→ TAREFAS A RESOLVER
- 1) Reproduza, sem qualquer alteração, a parte do texto sobre a revisão constitucional da IL que vai de "Há ainda conselheiros que" até "constitucional da IL?".
- 2) Nos registros, reescreva somente o trecho que vai da linha que contém "VVV Prov. Gelderland (324, 500)" até a linha que contém "Terugblik informatiebijeenkomsten nieuwe", substituindo "Bodembeheer" por "Bodemkwaliteit" e mantendo todo o resto igual.

→ TRECHO DE TEXTO
Um outro conselheiro — que não se quis identificar e não subscreve a lista (mas apoia as reivindicações dos críticos) — queixa-se de “ausência de reflexão interna”, mas vai mais longe nas críticas ao próprio projeto de revisão constitucional. Para este conselheiro ouvido pelo Observador, a proposta do grupo parlamentar liberal é “quase um rapar do tacho do programa”, lamentando que existam “apenas pequenos remendos”, em vez de se “alterar profundamente a Constituição  para tornar a sociedade mais livre”. Para este conselheiro, a “substância fica aquém do que me parece pertinente numa revisão constitucional.”

Há ainda conselheiros que lamentam não saber a posição do partido relativamente às propostas de PS e PSD, que abrem a porta a que a que as exceções do ponto de vista de restrições à liberdade possa estar o isolamento profilático.

A mesma fonte diz que “o grupo parlamentar, não sendo independente do partido, apesar autónomo, tem de prestar contas ao Conselho Nacional”. E deixa uma provocação ao líder cessante: “Uma das grandes queixas do João Cotrim foi que o Conselho Nacional não discutia política, discutia regimentos. Aí está a oportunidade para isso”.

O que diz o projeto de revisão constitucional da IL?

A Iniciativa Liberal começa por propor uma alteração do preâmbulo da Constituição, começa por , por exemplo, acrescentar uma referência ao 25 de Novembro no preâmbulo da constituição, que diz o seguinte:

A 25 de Abril de 1974, o Movimento das Forças Armadas, coroando a longa resistência do povo português e interpretando os seus sentimentos profundos, derrubou o regime fascista. A 25 de Novembro de 1975, Portugal consolidou-se como regime democrático pleno, impedindo a instauração de um regime comunista.”

(Trecho de um conjunto de dados)

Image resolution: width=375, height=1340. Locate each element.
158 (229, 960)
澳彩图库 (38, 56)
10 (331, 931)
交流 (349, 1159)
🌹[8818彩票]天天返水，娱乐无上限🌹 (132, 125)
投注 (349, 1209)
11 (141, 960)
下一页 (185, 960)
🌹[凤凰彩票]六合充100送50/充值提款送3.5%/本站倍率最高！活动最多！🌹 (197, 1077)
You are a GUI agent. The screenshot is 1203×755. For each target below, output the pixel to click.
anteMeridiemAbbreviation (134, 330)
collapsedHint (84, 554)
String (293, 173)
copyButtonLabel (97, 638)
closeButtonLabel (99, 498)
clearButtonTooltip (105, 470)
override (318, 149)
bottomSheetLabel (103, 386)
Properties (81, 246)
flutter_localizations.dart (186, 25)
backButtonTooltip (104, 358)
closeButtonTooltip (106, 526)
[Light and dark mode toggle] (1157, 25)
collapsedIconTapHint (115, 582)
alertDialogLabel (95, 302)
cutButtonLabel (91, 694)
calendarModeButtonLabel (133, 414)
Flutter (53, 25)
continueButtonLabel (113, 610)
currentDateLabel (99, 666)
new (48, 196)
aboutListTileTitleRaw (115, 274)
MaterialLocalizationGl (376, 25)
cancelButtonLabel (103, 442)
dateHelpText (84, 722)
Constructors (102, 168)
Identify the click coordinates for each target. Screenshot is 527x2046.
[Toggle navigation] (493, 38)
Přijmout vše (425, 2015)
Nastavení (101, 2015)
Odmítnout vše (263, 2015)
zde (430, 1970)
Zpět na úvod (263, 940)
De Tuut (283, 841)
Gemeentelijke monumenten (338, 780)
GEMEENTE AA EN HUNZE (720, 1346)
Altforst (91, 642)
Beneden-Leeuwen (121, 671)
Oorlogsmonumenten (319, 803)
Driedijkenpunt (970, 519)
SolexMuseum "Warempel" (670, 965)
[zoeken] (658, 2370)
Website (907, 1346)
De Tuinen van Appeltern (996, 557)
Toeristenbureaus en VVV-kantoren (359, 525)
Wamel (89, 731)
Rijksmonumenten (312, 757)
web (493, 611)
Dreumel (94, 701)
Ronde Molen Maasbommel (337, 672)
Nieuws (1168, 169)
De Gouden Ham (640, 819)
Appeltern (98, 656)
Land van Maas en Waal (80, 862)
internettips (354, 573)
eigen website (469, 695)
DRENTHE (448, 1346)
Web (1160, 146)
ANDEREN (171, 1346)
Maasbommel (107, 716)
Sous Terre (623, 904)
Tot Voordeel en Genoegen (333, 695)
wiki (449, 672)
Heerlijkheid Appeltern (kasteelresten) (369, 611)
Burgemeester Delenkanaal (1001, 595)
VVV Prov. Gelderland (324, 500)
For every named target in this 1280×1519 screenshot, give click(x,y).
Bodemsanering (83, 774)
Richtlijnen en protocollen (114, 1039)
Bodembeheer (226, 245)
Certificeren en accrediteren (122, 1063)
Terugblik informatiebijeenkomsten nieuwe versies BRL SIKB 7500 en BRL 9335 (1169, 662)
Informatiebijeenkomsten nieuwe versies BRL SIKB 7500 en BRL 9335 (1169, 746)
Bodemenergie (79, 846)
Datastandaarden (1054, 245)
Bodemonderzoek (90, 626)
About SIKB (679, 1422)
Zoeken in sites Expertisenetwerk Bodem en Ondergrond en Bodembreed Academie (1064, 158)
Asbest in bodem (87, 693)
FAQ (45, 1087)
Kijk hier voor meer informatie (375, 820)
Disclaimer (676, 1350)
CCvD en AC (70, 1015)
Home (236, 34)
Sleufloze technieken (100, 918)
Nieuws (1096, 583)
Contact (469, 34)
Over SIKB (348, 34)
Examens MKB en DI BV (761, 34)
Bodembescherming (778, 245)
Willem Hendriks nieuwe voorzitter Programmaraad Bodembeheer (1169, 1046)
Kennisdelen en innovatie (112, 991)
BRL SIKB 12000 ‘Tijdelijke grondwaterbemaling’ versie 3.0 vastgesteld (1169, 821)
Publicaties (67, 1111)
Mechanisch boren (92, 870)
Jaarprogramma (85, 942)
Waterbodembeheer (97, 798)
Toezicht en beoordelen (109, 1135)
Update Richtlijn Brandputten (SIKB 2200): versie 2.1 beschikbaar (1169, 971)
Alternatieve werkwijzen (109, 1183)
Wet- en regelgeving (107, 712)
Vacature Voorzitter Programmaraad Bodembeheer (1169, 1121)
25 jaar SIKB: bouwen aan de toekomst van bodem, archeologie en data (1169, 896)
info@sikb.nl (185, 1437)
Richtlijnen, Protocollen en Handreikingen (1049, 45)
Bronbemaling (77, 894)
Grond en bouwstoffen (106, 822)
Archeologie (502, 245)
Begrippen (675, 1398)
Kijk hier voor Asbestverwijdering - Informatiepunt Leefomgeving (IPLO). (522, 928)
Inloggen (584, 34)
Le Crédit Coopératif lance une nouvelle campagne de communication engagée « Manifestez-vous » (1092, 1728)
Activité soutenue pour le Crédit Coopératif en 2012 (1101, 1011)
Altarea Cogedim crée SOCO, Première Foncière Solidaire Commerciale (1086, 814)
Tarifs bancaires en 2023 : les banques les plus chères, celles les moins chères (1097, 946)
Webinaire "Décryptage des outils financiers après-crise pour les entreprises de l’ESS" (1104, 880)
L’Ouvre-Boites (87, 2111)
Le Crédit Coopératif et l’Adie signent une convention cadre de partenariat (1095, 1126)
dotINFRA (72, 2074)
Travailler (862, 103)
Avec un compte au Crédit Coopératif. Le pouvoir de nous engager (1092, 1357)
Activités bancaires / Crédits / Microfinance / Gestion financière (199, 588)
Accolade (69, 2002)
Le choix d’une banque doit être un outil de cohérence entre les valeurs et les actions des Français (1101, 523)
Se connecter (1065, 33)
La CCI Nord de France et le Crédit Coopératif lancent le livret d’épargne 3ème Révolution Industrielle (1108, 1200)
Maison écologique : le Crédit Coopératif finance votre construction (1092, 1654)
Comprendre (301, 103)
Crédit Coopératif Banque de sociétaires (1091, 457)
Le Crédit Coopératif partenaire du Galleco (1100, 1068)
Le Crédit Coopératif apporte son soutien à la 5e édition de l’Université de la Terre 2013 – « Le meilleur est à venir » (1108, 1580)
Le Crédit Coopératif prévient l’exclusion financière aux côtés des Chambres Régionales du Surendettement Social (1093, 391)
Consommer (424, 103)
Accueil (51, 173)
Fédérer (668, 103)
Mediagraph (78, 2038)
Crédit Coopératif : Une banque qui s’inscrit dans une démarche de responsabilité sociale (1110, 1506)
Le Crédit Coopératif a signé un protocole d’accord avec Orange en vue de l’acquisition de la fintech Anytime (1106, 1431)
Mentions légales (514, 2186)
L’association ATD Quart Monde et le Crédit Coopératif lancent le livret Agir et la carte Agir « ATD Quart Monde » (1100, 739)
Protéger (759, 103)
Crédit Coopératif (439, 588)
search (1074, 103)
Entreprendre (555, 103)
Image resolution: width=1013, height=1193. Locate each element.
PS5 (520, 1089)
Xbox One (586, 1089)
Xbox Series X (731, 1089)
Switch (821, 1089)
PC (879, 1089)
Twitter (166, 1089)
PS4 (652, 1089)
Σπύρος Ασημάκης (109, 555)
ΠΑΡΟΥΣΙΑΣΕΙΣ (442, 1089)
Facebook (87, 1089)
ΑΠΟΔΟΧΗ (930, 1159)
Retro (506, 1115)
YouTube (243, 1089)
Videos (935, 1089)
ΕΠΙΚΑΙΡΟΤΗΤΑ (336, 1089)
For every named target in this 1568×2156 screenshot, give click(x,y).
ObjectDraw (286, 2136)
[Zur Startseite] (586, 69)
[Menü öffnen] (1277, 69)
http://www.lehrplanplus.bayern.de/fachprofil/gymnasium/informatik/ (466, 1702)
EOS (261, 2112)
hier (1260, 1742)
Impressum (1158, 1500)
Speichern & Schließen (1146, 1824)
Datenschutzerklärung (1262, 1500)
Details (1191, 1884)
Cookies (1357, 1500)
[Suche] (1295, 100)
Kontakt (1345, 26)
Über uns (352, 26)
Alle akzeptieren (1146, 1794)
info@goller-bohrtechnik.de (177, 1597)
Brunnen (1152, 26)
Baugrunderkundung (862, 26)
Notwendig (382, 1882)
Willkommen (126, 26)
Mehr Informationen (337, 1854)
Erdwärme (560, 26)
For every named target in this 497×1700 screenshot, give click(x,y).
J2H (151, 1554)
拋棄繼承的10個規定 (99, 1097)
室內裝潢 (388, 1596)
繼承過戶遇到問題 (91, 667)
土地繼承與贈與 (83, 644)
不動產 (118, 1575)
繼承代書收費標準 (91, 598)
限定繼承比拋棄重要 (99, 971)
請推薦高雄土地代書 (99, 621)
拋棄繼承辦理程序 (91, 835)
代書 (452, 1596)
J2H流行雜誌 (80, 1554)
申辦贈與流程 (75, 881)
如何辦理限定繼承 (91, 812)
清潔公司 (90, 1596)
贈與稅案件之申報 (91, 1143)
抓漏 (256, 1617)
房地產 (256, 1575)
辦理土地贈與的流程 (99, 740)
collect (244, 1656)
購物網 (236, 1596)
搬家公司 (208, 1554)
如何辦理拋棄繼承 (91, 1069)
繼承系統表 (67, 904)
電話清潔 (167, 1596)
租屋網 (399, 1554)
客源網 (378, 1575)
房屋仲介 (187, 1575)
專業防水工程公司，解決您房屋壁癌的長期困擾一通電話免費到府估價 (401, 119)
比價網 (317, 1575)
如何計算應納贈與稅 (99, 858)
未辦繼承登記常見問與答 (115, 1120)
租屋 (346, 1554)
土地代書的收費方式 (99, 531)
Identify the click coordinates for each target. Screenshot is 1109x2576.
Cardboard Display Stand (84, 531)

→ RESPOSTAS COMPLETAS
- 1)
Há ainda conselheiros que lamentam não saber a posição do partido relativamente às propostas de PS e PSD, que abrem a porta a que a que as exceções do ponto de vista de restrições à liberdade possa estar o isolamento profilático.

A mesma fonte diz que “o grupo parlamentar, não sendo independente do partido, apesar autónomo, tem de prestar contas ao Conselho Nacional”. E deixa uma provocação ao líder cessante: “Uma das grandes queixas do João Cotrim foi que o Conselho Nacional não discutia política, discutia regimentos. Aí está a oportunidade para isso”.

O que diz o projeto de revisão constitucional da IL?

- 2)
VVV Prov. Gelderland (324, 500)
For every named target in this 1280×1519 screenshot, give click(x,y).
Bodemsanering (83, 774)
Richtlijnen en protocollen (114, 1039)
Bodemkwaliteit (226, 245)
Certificeren en accrediteren (122, 1063)
Terugblik informatiebijeenkomsten nieuwe versies BRL SIKB 7500 en BRL 9335 (1169, 662)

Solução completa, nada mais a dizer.